When it comes to the plan for redeveloping the property, the agreement leaves open the option for two potential designs.
One plan, presented to the council in a series of artist renderings, calls for the construction of a single 17-story tower on the Treasure Island site, consisting of 300 hotel rooms and 200 multi-family/condominium units.
The other plan, initially presented to the city in August, proposes construction of a 13-story, 300-room hotel and a 23-story, 200-unit condominium building. At that time, the company estimated that it would invest $100 million into the project.
In negotiations, the city and the property owner have differed on the time frame to move ahead on the redevelopment of the site into the hotel-condominium project.
On Tuesday, city staff recommended that the council accept Acres’ proposal for an eight-year time-frame to receive a building permit and pay permitting fees for the single tower design. The city had proposed a five-year time-frame for receiving a certificate of occupancy.

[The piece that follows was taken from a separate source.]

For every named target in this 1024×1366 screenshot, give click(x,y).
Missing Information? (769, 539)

If the two-building design is selected, city staff recommended that the council accept Acres’ proposal for an eight-year time-frame to receive the building permit for the 13-story hotel. The city had proposed a five-year deadline for receiving a certificate of occupancy for that building.
For the 23-story condominium in that design, both parties agreed on a 15-year deadline to receive a certificate of occupancy.

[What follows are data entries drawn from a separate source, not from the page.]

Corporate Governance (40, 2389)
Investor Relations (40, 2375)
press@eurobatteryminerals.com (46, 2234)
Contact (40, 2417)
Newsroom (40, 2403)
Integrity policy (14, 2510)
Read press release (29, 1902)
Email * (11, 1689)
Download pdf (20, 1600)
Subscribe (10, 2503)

Market factors impact timetable for redevelopment
Ultimately, the timetable for redeveloping the property depends on market factors out of the control of both the property owners and the city, Merrell said.
“It’s the marketplace that decides if a hotel gets built there,” he said. “That’s the business reality of the situation.”
That flexibility on the redevelopment timetable was reasonable, said Council member Michael Politis.
“Sometimes you get, sometimes you give,” he said. “I would have no problem with the eight years. Let’s get a solid commitment for demolition. Then at least we’re no longer looking at an eyesore.”
Timely demolition of the existing Treasure Island is at the core of a stipulated settlement agreement between the city and Acres Capital that entitles the company to receive an estimated $1.4 million in projected city property tax rebates over 15 years to demolish the building and redevelop the site.
According to the agreement, approved by the City Council in August, the developer must demolish the existing skeletal remains within 120 days of the document’s final approval to become entitled for the incentives.
If the developer fails to meet the 120-day deadline, the city would then have the option of returning to the special magistrate to reopen a condemnation order.
The agreement states that at the time that the developer completes construction, the city will enroll the project in its Alternative Tax Relief program, offering a 100% rebate on city taxes for an initial five years; a 75% rebate for the next five years; and a 50% rebate for five years after that.
The developer will pay taxes during the time the project is under construction, said Kurt Swartzlander, the city’s finance director.
For the 15 years of the agreement, the city estimates that the project will increase city property tax collections by $364,655 for the hotel and by $3,230,520 for the condominiums. That’s a total of $3,595,176 for both properties.
The 12-story Treasure Island was once considered one of the area’s most grand resorts in the decades after its construction in 1974. Since its decline, it has become a lingering symbol of the effect of hurricanes and recession on the area’s beachside tourism industry.
In the wake of the Surfside condominium collapse, the Treasure Island property is also a reminder of the impact the elements can have on a high-rise structure just yards from the Atlantic Ocean.